═══ Document passage ═══

Or use xtbreak() for the full automatic path (UDmax pretest, sequential testing, then estimation):

result <- xtbreak(y ~ x, data = d, index = "time", breakconstant = TRUE)
result
#> xtbreak result
#> --------------
#> Result type: automatic break selection
#> Observations: 100
#> Breaks: 1
#> H2 pretest: run
#> H2 decision: test=supF, statistic=244.886, critical=5.85, level=0.95, reject=yes
#> Sequential decision: test=F(1|0), statistic=244.886, critical=5.735, level=0.95, reject=yes
#> Estimate SSR: 76.7217888831
#>
#> Estimated breaks:
#>  break time_value
#>      1         60

Formula Syntax

The pipe | separates breaking variables (left) from common variables (right). Variables on the left have regime-specific coefficients; variables on the right are constrained to be equal across all regimes.

# x breaks across regimes; z is constant
fit <- xtbreak_estimate(y ~ x | z, data = d2, index = "time",
                        breaks = 1, breakconstant = TRUE)
coef(fit)
#>          (Intercept)         x         z
#> regime_1   1.9344561 3.0903648 0.4548992
#> regime_2  -0.8086968 0.4323753 0.4548992

Equivalently, use the nobreak argument:

fit <- xtbreak_estimate(y ~ x + z, data = d2, index = "time",
                        breaks = 1, breakconstant = TRUE,
                        nobreak = "z")

Panel Data

Balanced panels with fixed effects (demeaned automatically):

set.seed(123)
N <- 5; TT <- 80
panel <- expand.grid(id = 1:N, time = 1:TT)
panel <- panel[order(panel$id, panel$time), ]
panel$x <- rnorm(N * TT)
panel$y <- ifelse(panel$time <= 50,
                  1 + 2*panel$x, -1 + 0.5*panel$x) + rnorm(N*TT, sd = 0.8)

fit_panel <- xtbreak_estimate(y ~ x, data = panel,
                              index = c("id", "time"),
                              breaks = 1, breakconstant = TRUE)
fit_panel
#> xtbreak estimate result
#> -----------------------
#> Result type: fixed-break estimate
#> Observations: 400
#> Groups: 5
#> Breaks: 1
#> SSR: 252.12994177
#>
#> Estimated breaks:
#>  break time_value
#>      1         50

coef(fit_panel)
#>          (Intercept)         x
#> regime_1   0.9907404 2.0175111
#> regime_2  -0.9743793 0.5310434

For cross-sectional averages (CCE), pass csa:

fit_cce <- xtbreak_estimate(y ~ x, data = panel,
                            index = c("id", "time"),
                            breaks = 1, csa = "x, lags(1)")

Use nofixedeffects = TRUE for the pooled panel path (no demeaning).

Core API

Entry Points

Function Purpose
xtbreak_estimate() Estimate break dates for a given number of breaks (global SSR minimization via dynamic programming)
xtbreak_test() Test structural break hypotheses: supF (H1), UDmax/WDmax (H2), sequential l vs l+1 (H3)
xtbreak() Automatic workflow: UDmax pretest + sequential testing + estimation

S3 Methods

summary, coef, confint, plot, predict, fitted, residuals dispatch on xtbreak_estimate objects.

═══

= Work to do =
- A) In the xtbreak documentation, which setting selects the pooled panel path without demeaning?
- B) Reproduce the stretch of the xtbreak documentation from "For cross-sectional averages" through "via dynamic programming)", renaming "panel" to "pdata" throughout.
- C) Continue the xtbreak documentation from where it stops.

═══ Given information ═══

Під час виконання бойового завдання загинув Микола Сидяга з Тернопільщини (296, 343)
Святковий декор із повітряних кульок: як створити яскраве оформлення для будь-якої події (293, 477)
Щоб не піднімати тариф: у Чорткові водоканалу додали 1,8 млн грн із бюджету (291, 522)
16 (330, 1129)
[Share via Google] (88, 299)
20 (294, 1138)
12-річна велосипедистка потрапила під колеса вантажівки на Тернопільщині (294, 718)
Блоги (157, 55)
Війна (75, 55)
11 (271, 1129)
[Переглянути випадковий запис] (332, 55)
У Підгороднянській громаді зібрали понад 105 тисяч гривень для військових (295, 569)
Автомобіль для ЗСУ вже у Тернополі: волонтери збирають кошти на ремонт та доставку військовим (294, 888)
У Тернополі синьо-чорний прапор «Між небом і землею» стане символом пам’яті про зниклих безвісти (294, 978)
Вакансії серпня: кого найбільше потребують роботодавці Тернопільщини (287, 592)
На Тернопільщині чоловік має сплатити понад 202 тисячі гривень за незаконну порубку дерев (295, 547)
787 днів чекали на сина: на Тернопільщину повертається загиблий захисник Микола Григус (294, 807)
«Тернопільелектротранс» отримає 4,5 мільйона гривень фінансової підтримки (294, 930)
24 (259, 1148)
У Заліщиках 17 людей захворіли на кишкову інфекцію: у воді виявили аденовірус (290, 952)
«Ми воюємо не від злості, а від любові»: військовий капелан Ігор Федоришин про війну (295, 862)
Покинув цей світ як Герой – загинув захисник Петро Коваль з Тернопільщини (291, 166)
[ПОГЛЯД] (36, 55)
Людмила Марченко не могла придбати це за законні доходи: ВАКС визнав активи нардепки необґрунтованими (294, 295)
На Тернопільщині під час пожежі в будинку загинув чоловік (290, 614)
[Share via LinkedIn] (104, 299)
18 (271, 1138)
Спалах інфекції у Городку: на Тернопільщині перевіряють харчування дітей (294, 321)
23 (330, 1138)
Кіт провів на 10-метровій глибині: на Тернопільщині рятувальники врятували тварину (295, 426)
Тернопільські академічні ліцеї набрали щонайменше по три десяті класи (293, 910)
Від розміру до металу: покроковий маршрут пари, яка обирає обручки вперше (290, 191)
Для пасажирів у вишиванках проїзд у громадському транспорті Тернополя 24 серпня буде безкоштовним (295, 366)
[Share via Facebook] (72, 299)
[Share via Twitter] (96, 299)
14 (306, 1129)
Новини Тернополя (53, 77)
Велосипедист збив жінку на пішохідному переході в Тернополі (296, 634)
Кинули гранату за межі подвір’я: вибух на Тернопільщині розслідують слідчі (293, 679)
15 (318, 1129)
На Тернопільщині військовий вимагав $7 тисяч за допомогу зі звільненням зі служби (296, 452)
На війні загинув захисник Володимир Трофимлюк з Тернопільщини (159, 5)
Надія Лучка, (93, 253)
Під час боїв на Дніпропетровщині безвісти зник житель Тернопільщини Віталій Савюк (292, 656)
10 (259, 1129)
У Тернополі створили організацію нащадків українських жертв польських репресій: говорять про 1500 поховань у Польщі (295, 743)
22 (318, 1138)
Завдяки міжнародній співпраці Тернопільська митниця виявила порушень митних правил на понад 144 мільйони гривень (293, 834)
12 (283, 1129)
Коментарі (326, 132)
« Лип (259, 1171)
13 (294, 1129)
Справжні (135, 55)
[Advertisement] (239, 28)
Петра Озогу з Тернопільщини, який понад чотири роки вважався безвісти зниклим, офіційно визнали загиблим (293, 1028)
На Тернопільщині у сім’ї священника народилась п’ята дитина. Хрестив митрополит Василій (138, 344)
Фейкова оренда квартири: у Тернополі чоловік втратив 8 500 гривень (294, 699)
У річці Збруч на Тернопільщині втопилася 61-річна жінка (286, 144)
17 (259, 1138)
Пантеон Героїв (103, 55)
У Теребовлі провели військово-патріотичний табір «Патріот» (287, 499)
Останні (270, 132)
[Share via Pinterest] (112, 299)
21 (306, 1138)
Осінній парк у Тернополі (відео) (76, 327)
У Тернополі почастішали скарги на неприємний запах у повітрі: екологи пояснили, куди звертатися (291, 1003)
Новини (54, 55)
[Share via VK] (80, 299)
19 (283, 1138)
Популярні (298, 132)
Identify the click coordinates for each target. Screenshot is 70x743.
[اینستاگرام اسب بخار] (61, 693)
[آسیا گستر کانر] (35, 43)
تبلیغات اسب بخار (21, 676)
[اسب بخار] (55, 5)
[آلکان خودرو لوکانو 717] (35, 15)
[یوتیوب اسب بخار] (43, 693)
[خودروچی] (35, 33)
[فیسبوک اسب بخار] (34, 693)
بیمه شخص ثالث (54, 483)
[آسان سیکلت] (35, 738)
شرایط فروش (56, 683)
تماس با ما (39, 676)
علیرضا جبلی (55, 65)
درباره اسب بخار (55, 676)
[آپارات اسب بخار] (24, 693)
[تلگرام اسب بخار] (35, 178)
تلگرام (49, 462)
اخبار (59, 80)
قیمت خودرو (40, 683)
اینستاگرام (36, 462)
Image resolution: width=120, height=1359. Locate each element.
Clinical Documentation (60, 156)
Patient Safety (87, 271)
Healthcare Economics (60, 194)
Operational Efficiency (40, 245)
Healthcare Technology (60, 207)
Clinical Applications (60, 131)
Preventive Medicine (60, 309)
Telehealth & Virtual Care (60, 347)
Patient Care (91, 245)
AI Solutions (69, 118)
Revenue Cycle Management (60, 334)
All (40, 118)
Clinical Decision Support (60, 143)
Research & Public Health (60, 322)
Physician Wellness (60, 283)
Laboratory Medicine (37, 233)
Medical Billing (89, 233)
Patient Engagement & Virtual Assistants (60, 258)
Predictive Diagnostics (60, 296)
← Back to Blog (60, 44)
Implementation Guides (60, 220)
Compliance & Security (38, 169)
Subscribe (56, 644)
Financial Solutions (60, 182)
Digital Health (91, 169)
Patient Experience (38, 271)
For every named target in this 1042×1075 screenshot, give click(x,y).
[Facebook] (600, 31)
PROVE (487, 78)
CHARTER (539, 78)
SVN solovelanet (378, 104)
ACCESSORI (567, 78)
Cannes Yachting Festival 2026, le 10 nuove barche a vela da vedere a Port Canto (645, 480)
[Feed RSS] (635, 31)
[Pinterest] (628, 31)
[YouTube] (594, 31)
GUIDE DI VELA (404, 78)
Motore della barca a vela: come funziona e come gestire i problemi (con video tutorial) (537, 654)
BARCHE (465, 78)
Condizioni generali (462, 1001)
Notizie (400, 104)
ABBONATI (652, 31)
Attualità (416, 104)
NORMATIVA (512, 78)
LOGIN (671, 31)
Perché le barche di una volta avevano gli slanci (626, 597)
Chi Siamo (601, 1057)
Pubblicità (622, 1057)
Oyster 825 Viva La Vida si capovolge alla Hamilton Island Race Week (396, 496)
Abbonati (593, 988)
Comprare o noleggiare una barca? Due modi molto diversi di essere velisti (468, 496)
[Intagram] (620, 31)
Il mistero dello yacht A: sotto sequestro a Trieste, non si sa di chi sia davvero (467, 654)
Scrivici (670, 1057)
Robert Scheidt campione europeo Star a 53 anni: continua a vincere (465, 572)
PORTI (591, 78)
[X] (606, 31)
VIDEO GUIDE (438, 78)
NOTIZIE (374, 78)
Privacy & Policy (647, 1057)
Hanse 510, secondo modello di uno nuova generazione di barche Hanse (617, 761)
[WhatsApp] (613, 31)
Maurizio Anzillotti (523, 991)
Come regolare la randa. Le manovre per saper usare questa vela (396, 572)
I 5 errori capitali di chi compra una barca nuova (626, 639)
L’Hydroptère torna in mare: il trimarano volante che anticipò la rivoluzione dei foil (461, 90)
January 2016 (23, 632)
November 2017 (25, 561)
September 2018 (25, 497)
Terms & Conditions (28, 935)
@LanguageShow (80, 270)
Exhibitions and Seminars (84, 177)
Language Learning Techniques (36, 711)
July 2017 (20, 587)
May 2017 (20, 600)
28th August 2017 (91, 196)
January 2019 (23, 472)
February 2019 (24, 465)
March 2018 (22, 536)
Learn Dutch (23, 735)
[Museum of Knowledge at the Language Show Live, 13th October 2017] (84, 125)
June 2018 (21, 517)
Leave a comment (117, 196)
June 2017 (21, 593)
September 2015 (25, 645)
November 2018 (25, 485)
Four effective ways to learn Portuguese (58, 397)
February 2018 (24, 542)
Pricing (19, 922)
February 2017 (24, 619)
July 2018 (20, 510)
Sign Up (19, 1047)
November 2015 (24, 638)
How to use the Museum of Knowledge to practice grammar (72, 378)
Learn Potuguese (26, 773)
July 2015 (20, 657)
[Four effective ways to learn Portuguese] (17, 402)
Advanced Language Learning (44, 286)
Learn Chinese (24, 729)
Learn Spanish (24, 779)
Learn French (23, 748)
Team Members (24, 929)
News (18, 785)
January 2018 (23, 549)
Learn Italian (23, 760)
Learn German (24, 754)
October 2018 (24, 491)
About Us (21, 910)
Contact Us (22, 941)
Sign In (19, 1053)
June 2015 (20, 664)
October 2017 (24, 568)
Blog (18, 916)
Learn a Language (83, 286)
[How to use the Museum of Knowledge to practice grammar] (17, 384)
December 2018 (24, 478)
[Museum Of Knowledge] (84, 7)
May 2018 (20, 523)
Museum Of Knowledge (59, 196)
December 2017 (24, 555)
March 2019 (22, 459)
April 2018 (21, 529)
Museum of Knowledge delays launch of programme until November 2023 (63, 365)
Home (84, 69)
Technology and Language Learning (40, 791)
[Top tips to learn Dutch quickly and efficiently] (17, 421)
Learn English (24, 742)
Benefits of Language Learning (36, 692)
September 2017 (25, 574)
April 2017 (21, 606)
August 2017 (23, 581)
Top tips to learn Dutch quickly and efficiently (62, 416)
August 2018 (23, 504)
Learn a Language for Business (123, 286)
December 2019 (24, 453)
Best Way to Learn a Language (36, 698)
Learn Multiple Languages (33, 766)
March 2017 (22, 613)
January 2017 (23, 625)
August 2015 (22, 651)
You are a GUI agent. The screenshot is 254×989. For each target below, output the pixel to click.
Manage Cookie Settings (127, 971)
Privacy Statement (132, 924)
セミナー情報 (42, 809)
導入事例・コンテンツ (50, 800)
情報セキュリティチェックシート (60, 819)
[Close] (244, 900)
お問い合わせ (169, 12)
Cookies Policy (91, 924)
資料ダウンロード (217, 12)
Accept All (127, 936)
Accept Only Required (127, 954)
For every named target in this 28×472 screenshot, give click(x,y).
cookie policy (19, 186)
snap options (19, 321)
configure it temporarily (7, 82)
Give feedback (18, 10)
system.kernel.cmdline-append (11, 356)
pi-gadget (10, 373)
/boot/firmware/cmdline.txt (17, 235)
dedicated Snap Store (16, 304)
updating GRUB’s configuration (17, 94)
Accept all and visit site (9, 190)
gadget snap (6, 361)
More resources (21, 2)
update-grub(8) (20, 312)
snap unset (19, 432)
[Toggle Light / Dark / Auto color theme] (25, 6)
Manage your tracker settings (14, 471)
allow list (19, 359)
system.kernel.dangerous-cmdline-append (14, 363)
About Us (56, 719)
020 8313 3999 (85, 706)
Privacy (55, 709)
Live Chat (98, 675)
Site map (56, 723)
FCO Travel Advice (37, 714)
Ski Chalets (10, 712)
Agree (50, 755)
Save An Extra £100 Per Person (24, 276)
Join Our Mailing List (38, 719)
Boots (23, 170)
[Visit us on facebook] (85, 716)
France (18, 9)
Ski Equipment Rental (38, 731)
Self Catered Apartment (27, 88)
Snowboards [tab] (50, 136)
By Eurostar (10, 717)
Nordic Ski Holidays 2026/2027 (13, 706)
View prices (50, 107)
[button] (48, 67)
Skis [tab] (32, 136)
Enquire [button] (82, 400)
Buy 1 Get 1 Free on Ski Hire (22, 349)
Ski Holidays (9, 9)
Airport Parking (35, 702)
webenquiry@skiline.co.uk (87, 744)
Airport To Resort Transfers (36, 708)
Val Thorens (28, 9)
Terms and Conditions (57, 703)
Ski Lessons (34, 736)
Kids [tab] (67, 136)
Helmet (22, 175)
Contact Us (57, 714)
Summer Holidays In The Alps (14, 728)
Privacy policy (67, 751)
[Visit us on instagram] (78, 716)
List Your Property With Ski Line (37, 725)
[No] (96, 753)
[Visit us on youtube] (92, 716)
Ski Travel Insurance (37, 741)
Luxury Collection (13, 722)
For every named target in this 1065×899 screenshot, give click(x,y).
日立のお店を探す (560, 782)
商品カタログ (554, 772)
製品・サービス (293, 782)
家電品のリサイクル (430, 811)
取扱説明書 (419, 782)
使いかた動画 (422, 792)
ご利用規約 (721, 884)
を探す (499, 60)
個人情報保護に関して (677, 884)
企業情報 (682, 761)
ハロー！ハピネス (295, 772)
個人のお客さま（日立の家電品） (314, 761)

═══

= Expected answers =
- A) nofixedeffects = TRUE

- B)
For cross-sectional averages (CCE), pass csa:

fit_cce <- xtbreak_estimate(y ~ x, data = pdata,
                            index = c("id", "time"),
                            breaks = 1, csa = "x, lags(1)")

Use nofixedeffects = TRUE for the pooled pdata path (no demeaning).

Core API

Entry Points

Function Purpose
xtbreak_estimate() Estimate break dates for a given number of breaks (global SSR minimization via dynamic programming)

- C)
Post-Estimation Accessors

Function Returns
regime_coefficients() Coefficients by regime with common/breaking roles
ssr_path() One-break SSR path with admissible-region flags
ssr_dp_path() Dynamic-programming optimal partition path
ssr_frontier() SSR frontier across break counts
ssr_segments() Segment-level SSR decomposition
ssr_objective_audit() Verify SSR against segment recomputation
confint() Break-date confidence intervals

Data Helpers

augment_regime(), augment_fit(), split_regimes(), split_break_variables(), scatter_regimes().

Stata Post-Estimation Mirrors

estat_indicator(), estat_split(), estat_ssr().

Current Boundaries

Supported:

  • Regular time series (single index).
  • Balanced panels with common break dates across units.
  • Fixed effects (within-group demeaning).
  • Common correlated effects (CCE) via cross-sectional averages.
  • Partial structural change (some coefficients constant across regimes).
  • HAC and nonparametric kernel variance estimators (vce argument).
  • Up to 10 breaks (limited by critical value tables).
  • Break-date confidence intervals for time-series estimates.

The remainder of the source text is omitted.